### [AIM OF THE EXERCISE]
Lines from the one containing "The height and width of the screenshot is (491, 1275)." through the last line of the data below are to be returned exactly; leave out the rest.

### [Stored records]
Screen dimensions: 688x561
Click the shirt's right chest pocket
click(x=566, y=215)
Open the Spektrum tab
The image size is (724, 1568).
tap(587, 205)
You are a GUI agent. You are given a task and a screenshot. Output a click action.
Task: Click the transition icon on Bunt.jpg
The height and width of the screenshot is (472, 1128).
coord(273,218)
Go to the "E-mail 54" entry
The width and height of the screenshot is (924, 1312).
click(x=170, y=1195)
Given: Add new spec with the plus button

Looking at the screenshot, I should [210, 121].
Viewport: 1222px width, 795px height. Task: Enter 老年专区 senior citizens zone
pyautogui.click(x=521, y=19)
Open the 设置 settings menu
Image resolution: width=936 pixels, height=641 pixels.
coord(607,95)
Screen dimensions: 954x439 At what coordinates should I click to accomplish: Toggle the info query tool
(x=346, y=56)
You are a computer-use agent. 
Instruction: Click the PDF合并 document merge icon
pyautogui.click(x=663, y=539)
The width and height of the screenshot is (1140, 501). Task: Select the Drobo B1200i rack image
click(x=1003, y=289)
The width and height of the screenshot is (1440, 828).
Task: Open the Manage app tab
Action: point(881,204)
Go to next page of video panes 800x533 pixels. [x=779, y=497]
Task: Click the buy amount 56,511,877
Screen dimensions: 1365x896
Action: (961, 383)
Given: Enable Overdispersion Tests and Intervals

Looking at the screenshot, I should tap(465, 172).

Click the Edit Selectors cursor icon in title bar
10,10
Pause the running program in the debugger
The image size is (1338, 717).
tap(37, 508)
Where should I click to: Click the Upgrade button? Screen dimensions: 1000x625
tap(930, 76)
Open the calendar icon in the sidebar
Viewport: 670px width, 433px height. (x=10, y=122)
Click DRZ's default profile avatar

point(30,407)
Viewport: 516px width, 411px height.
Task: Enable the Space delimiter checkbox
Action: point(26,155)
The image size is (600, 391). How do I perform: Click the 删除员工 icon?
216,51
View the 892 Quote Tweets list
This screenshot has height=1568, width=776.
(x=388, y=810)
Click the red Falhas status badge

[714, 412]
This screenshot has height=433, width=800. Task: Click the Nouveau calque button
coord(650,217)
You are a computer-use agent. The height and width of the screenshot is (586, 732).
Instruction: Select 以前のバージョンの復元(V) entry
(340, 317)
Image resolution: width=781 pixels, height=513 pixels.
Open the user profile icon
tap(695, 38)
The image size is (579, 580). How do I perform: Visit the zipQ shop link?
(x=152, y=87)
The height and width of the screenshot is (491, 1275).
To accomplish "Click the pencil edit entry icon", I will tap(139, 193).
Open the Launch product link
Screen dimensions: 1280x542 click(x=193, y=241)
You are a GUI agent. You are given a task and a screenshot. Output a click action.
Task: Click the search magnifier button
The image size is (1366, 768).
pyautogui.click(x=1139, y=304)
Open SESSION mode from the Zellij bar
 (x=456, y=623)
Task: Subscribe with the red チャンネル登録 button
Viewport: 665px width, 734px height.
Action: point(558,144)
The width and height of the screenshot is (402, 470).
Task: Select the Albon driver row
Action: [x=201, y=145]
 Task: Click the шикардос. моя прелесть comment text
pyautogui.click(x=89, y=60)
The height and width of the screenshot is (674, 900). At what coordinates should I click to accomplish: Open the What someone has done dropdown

### [SOLUTION]
The height and width of the screenshot is (491, 1275).
To accomplish "Click the pencil edit entry icon", I will tap(139, 193).
Open the Launch product link
Screen dimensions: 1280x542 click(x=193, y=241)
You are a GUI agent. You are given a task and a screenshot. Output a click action.
Task: Click the search magnifier button
The image size is (1366, 768).
pyautogui.click(x=1139, y=304)
Open SESSION mode from the Zellij bar
 (x=456, y=623)
Task: Subscribe with the red チャンネル登録 button
Viewport: 665px width, 734px height.
Action: point(558,144)
The width and height of the screenshot is (402, 470).
Task: Select the Albon driver row
Action: [x=201, y=145]
 Task: Click the шикардос. моя прелесть comment text
pyautogui.click(x=89, y=60)
The height and width of the screenshot is (674, 900). At what coordinates should I click to accomplish: Open the What someone has done dropdown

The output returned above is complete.